Multi-application execution in Graphics Processing Units (GPUs), a promising way to utilize GPU resources, is still challenging. Some pieces of prior work (e.g. spatial multitasking) have limited opportunity to improve resource utilization, while others, e.g. simultaneous multi-kernel, provide fine-grained resource sharing at the price of unfair execution. This paper proposes a new multi-application paradigm for GPUs, called NURA, that provides high potential to improve resource utilization and ensure fairness and Quality-of-Service(QoS). The key idea is that each streaming multiprocessor (SM) executes the Cooperative Thread Arrays (CTAs) that belong to only one application (similar to spatial multi-tasking) and shares its unused resources with the SMs running other applications demanding more resources.
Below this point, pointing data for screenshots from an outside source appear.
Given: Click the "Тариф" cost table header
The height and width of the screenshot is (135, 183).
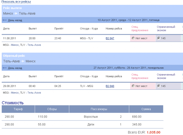Looking at the screenshot, I should click(x=18, y=109).
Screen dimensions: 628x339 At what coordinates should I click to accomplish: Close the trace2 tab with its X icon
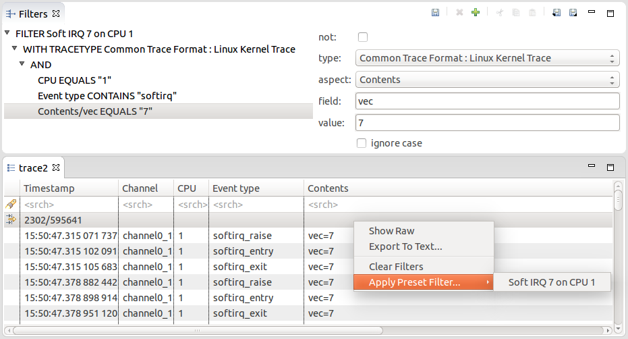(x=57, y=167)
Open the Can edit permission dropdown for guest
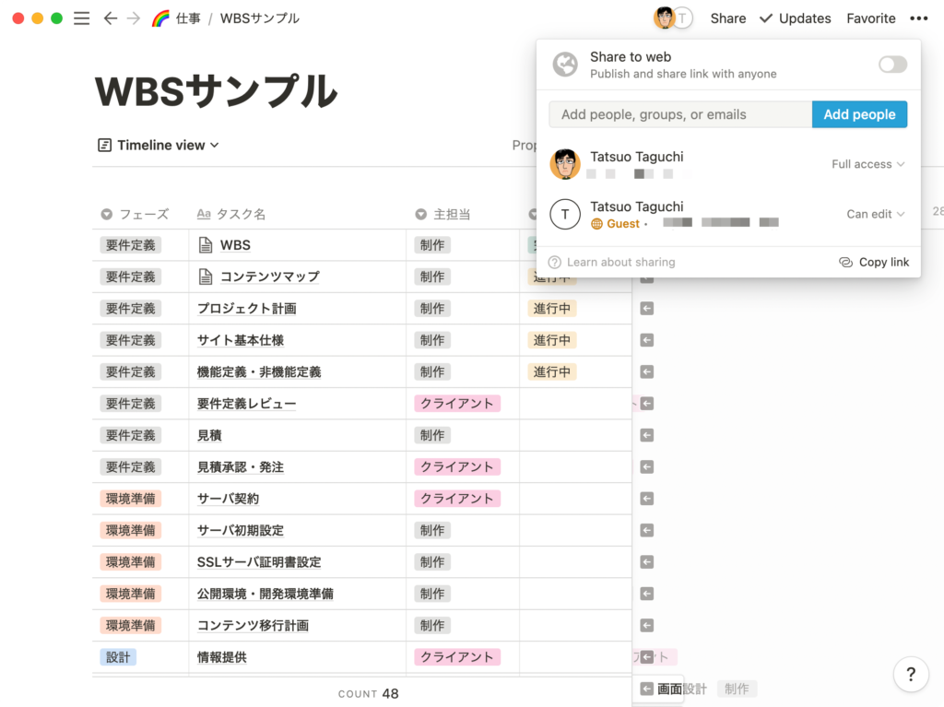Viewport: 944px width, 707px height. coord(875,214)
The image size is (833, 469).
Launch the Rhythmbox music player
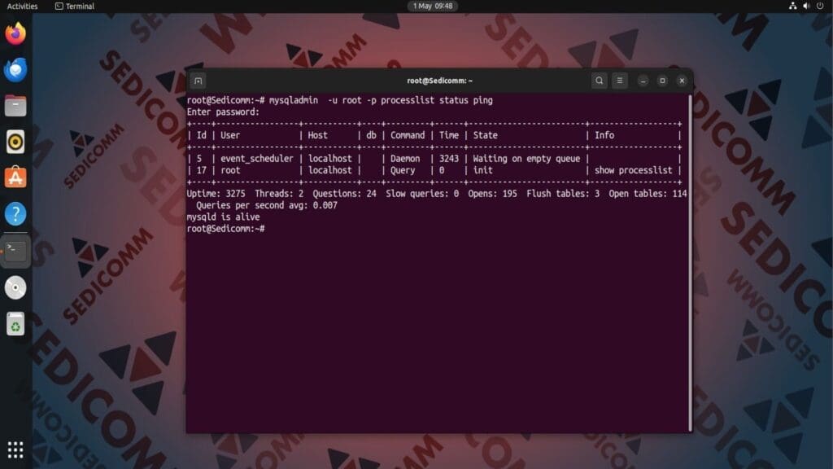point(15,140)
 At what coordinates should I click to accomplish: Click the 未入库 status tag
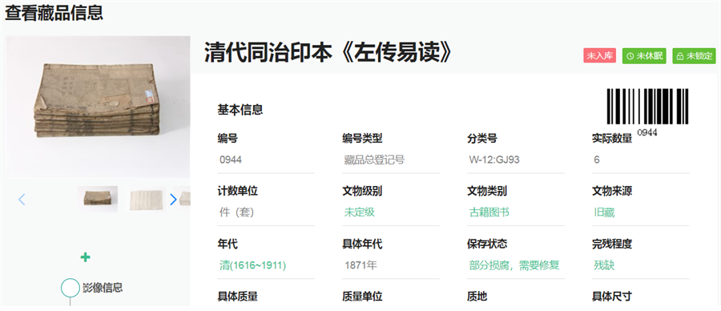tap(599, 55)
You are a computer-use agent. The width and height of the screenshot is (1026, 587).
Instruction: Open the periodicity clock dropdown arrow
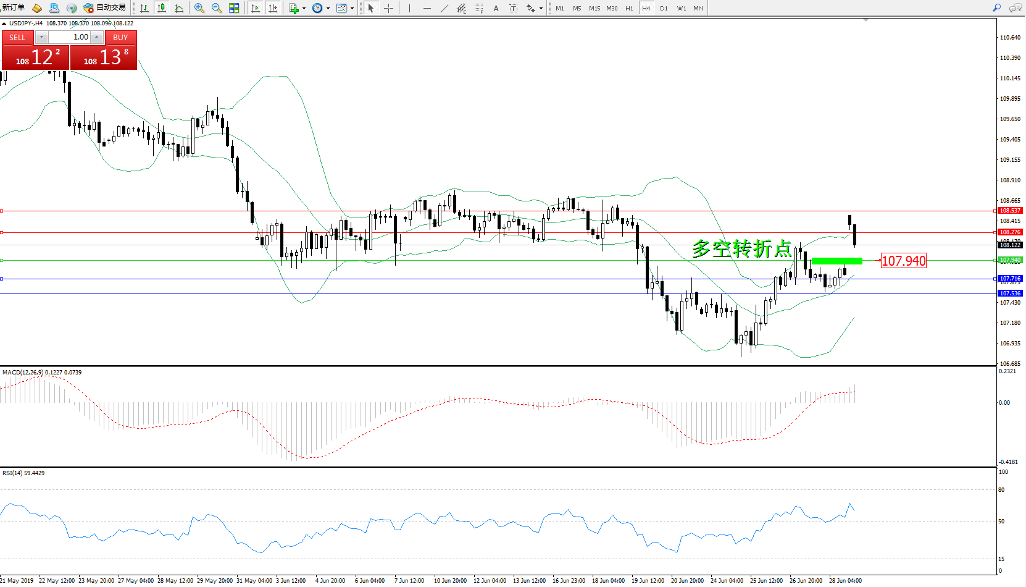328,8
NURA handles resource sharing process mainly using a software approach to provide simplicity, low hardware overhead, and flexibility.We also perform some hardware modifications as an architectural support for our software-based proposal. Our conservative analysis reveals that the hardware area overhead of our proposal is less than 1.07% with respect to the whole GPU die. Our experimental results over various mixes of GPU workloads show that NURA improves throughput by 26% compared to the state-of-the-art spatial multi-tasking, on average, while meeting QoS targets. In terms of fairness, NURA has almost similar results to spatial multitasking, while it outperforms simultaneous multi-kernel by 76%, on average.

查看原文本刊更多论文

NURA:支持gpu中非统一资源访问的框架

在图形处理单元(GPU)中执行多应用程序是利用GPU资源的一种很有前途的方法，但仍然具有挑战性。一些先前的工作(例如空间多任务)在提高资源利用率方面的机会有限，而另一些工作(例如同步多内核)以不公平的执行为代价提供了细粒度的资源共享。本文提出了一种新的gpu多应用范例，称为NURA，它在提高资源利用率和确保公平性和服务质量(QoS)方面具有很高的潜力。关键思想是，每个流多处理器(SM)执行只属于一个应用程序的协作线程数组(cta)(类似于空间多任务)，并与运行其他需要更多资源的应用程序的SMs共享其未使用的资源。NURA主要使用软件方法处理资源共享过程，以提供简单性、低硬件开销和灵活性。我们还执行了一些硬件修改，作为基于软件的建议的架构支持。我们的保守分析表明，我们的建议的硬件面积开销相对于整个GPU芯片小于1.07%。我们对各种GPU工作负载混合的实验结果表明，与最先进的空间多任务相比，NURA平均提高了26%的吞吐量，同时满足QoS目标。就公平性而言，NURA的结果与空间多任务处理几乎相似，但它比同步多内核的平均性能高出76%。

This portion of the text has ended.